IRS Letter 729: Your Tax Refund Was Used to Pay a Debt
Understand IRS Letter 729, a notice confirming your tax refund was applied to a past-due tax balance from a different tax year.
Understand IRS Letter 729, a notice confirming your tax refund was applied to a past-due tax balance from a different tax year.
An IRS Notice CP49 informs you that a tax refund from one tax year has been used to pay an outstanding federal tax liability from a different year. This notice is not a bill but a final notification explaining an action the IRS has already taken with your funds. The notice provides a clear record of how your overpayment was applied, ensuring you understand why you did not receive the expected refund amount.
The reason for receiving this notice is a process known as a refund offset. Federal law grants the IRS the authority to apply available overpayments to any past-due federal tax debts before issuing a refund. This means if you were due a refund for the 2024 tax year but had an unpaid tax bill from 2022, the IRS will automatically use the 2024 refund to cover the 2022 debt.
This internal IRS process is for tax debts only.
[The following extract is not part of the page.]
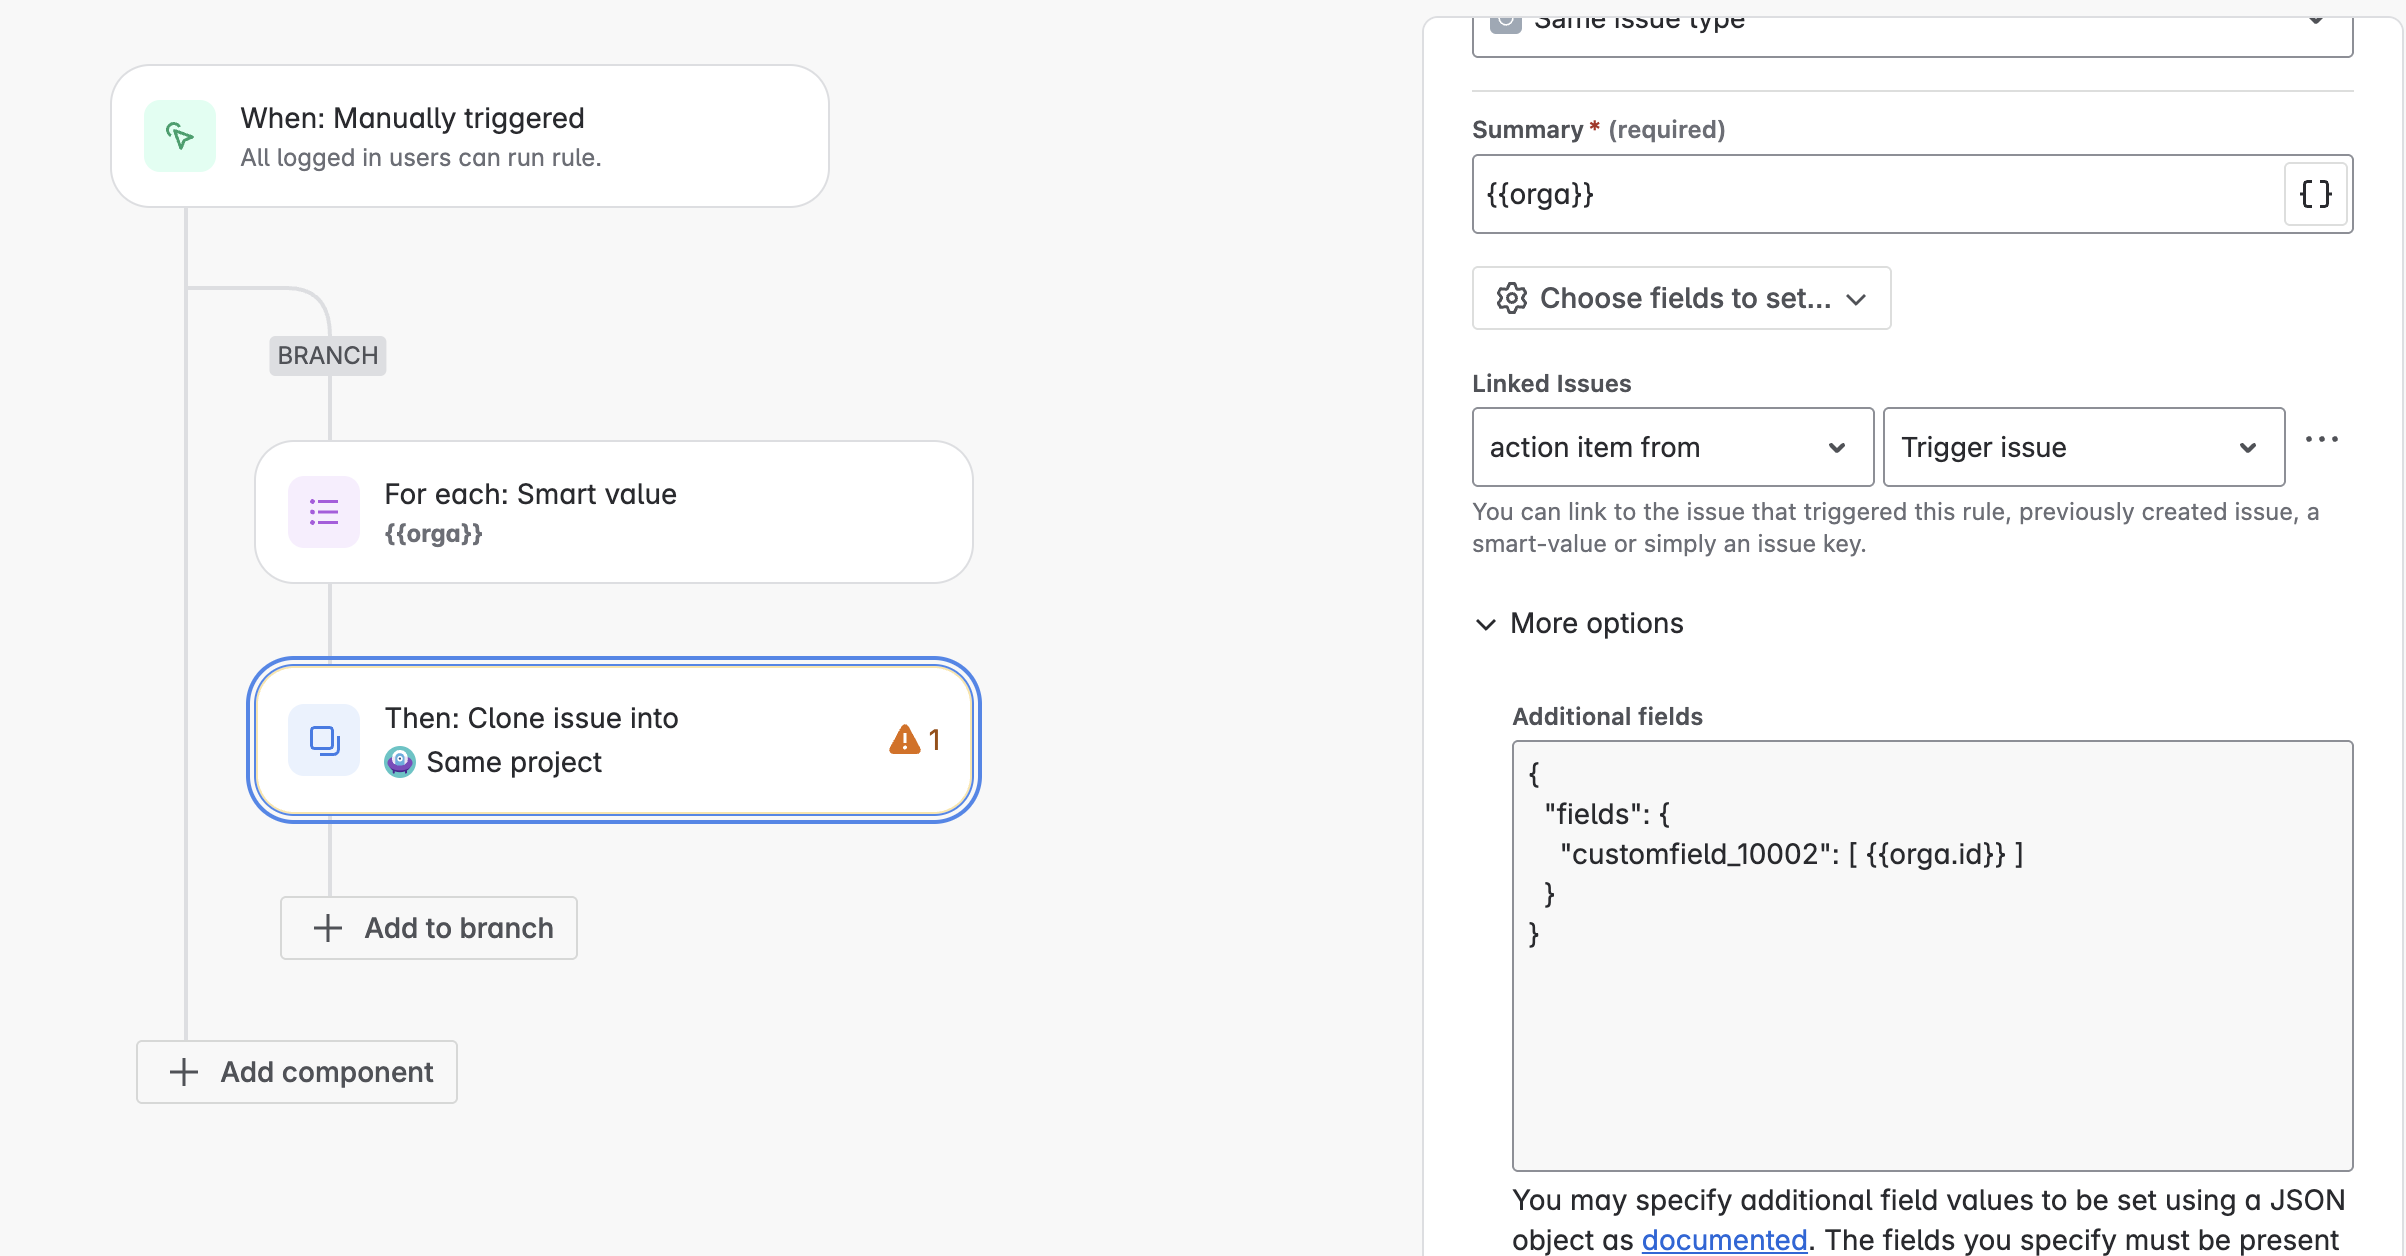
Task: Click Add to branch button
Action: (x=429, y=928)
A separate program called the Treasury Offset Program (TOP) collects other past-due debts for federal and state agencies. TOP, which is managed by the Bureau of the Fiscal Service (BFS), can use your federal tax refund to pay non-tax debts like past-due child support, student loans, or state income tax. If your refund is used for a non-tax debt, you will receive a notice from the BFS, not the IRS.
The offset notice will state the amount of your original refund and the tax year it came from. It will also detail the debt that was paid, specifying the amount, the tax year it originated from, and the associated tax form, such as “Balance due for Form 1040 for tax period ending Dec. 31, 2022.”
The notice then shows the result of the offset, calculating how much of your refund was used. This could result in a remaining refund being issued to you or show that a portion of the old debt is still outstanding if the refund did not cover it entirely.
If you agree with the information on the notice, no further action is required. If you disagree with the offset, you must contact the correct agency. For refunds applied to a non-tax debt, call the Bureau of the Fiscal Service’s TOP call center at 800-304-3107 or the specific government agency that was owed the money. The IRS cannot assist with these non-tax debt issues. You should only contact the IRS if the original refund amount shown on the notice is different from the refund amount on your tax return.
A common reason for disagreement on a joint tax return is when one spouse’s portion of a refund is used to pay a debt that belongs solely to the other spouse. In this situation, the non-obligated spouse may be considered an “injured spouse” and can seek to reclaim their portion of the refund by filing Form 8379, Injured Spouse Allocation. This form allocates income, deductions, payments, and credits between the two spouses to calculate the injured spouse’s rightful share of the joint overpayment.